Home > Uncategorized > FRBR and the Web

FRBR and the Web

I’m going to assume some familiarity with FRBR, so if you want to read the below and don’t know FRBR, you might want to consult the FRBR specification.

The idea of FRBR is that when organizing bibliographic information into database records it’s useful to group the kinds of things you would typically say into four groups.  If you have a physical book, you might talk about (1) attributes specific to that physical copy, such where it is and what condition it’s in; (2) attributes shared by other copies in its print run or edition; (3) attributes shared with other editions such as title, date, and author; and (4) attributes shared with translations and adaptations, such as intended audience or form (e.g. novel vs. poem).  If you organize your database this way you will have four different bibliographic records applicable to the book.  Overall the system’s records will be arranged in a forest, so that for each more-specific record there is exactly one less-specific record.

Now the description of FRBR says that each record “is about” or “describes” some “entity”, an ontologically dubious proposition.  I would say FRBR entities are theoretical inventions, abstractions, or fictions, depending on my mood, and from an ontological point of view it’s not clear to me that saying the records are about things other than physical items is the most helpful way to think about the enterprise.

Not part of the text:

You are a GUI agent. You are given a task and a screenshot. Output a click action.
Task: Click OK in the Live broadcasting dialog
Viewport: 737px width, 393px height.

But it’s not particularly harmful either.

For someone familiar with description logic (DL) a different framework presents itself based on these “functional requirements”.  You could say that your domain of discourse consists of FRBR Items, physical carriers of information.  If you state a set of properties (such as a number of properties at a single FRBR level) you have defined a class of Items having those properties, so any of the four three other kinds of record is in effect a class definition.  An “embodies” or “realizes” relation between FRBR “entities” is really a subclass relation between classes of Items.

However the two formulations are interdefinable.  Forgive me if I switch back and forth.

This brings me to the Web.  If I write an article in my word processor, and save it to disk, there are two Items, the copy in main memory and the copy on the disk.  Put it on a Web server and many more Items (copies) can be made, but (in FRBR terms) they all “exemplify” a single Manifestation.  In DL terms you’d say they share Manifestation-level properties, and all things that have those properties form the class corresponding to the Manifestation.  In the HTTP protocol many copies of the source Item are made as the information passes through network buffers, proxies, caches, and application libraries, but they all still exemplify the same Manifestation.  So it seems safe to say that the any single GET/200 exchange is associated with a single Manifestation, at least when the response has any resemblance to something you’d be concerned with in a “bibliographic record”.

Now if you do multiple HTTP GETs of the same URI, you may always see the same Manifestation, in which case you might say there’s a special relationship between that URI and the Manifestation.  If on the other hand, there is variation between the Manifestations you get but they all embody a single Expression (for example, you get the same words encoded differently – say text/plain and text/html), then there would seem to be a special relationship between that URI and the Expression.  Similarly for Work – content negotiation could get you Expressions in different languages.

Whether there is response variation, and how widely it extends, is impossible to determine using HTTP GET alone (even with the help of Vary: headers), so the truth value of these ‘cozy’ relationships is unknowable for Popperesque reasons.  I may issue a thousand requests and always get the same Manifestion, but get a different one on request number 1001.  So if I say that a URI is cozy with a Manifestation, I had better either have inside knowledge of how that web server is configured (e.g. I could be the one running it), or else I need to be prepared to be proven wrong.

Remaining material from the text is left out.